4 gram of Na metal introduce into a 4 litre flask filled with Cl gas at STP(273K, 1 bar) after reaction over , find limiting reactant
To find the limiting reactant in a chemical reaction, we need to compare the stoichiometry of the reactants with their respective amounts.
In this case, we have 4 grams of Na metal and Cl gas filled in a 4-liter flask at STP. The balanced chemical equation for the reaction between Na metal and Cl gas is:
2Na + Cl2 -> 2NaCl
From the equation, it is clear that the stoichiometric ratio between Na and Cl2 is 2:1. This means that for every 2 moles of Na, we need 1 mole of Cl2 to completely react.

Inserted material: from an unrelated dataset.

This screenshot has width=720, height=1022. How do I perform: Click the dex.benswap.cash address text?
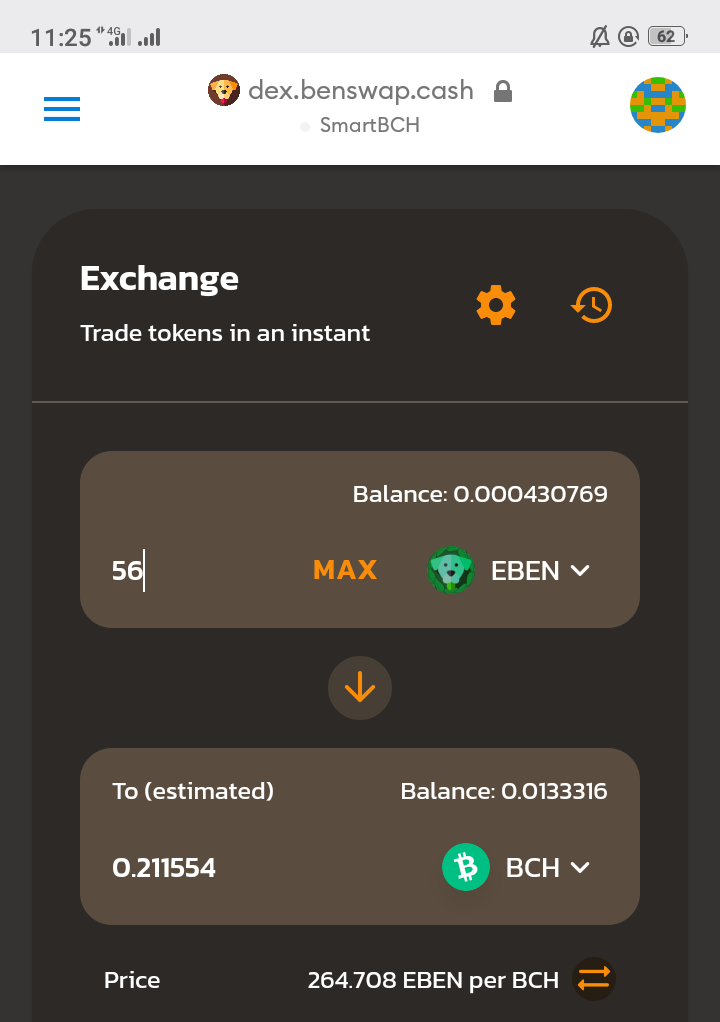click(x=361, y=90)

To calculate the number of moles of Na, we can use the molar mass of Na, which is 22.99 g/mol. Therefore, 4 grams of Na is equal to:
4 g Na * (1 mol Na / 22.99 g Na) = 0.174 mol Na
To calculate the number of moles of Cl2, we can use the Ideal Gas Law at STP, where the pressure is 1 bar and the volume is 4 liters. The Ideal Gas Law equation is:
PV = nRT
where P is the pressure, V is the volume, n is the number of moles, R is the gas constant (0.0821 L∙atm/(mol∙K)), and T is the temperature in Kelvin.
By rearranging the equation, we can solve for the number of moles:
n = PV / RT
n = (1 bar) * (4 L) / (0.0821 L∙atm/(mol∙K)) * (273 K)
n ≈ 0.196 mol Cl2
Now we can compare the stoichiometric ratio with the actual ratio of moles. The ratio of moles of Na to Cl2 is:
0.174 mol Na / 0.196 mol Cl2 ≈ 0.889
Since the stoichiometric ratio is 2:1 (or 2), and the actual ratio is 0.889, we can see that Na is the limiting reactant.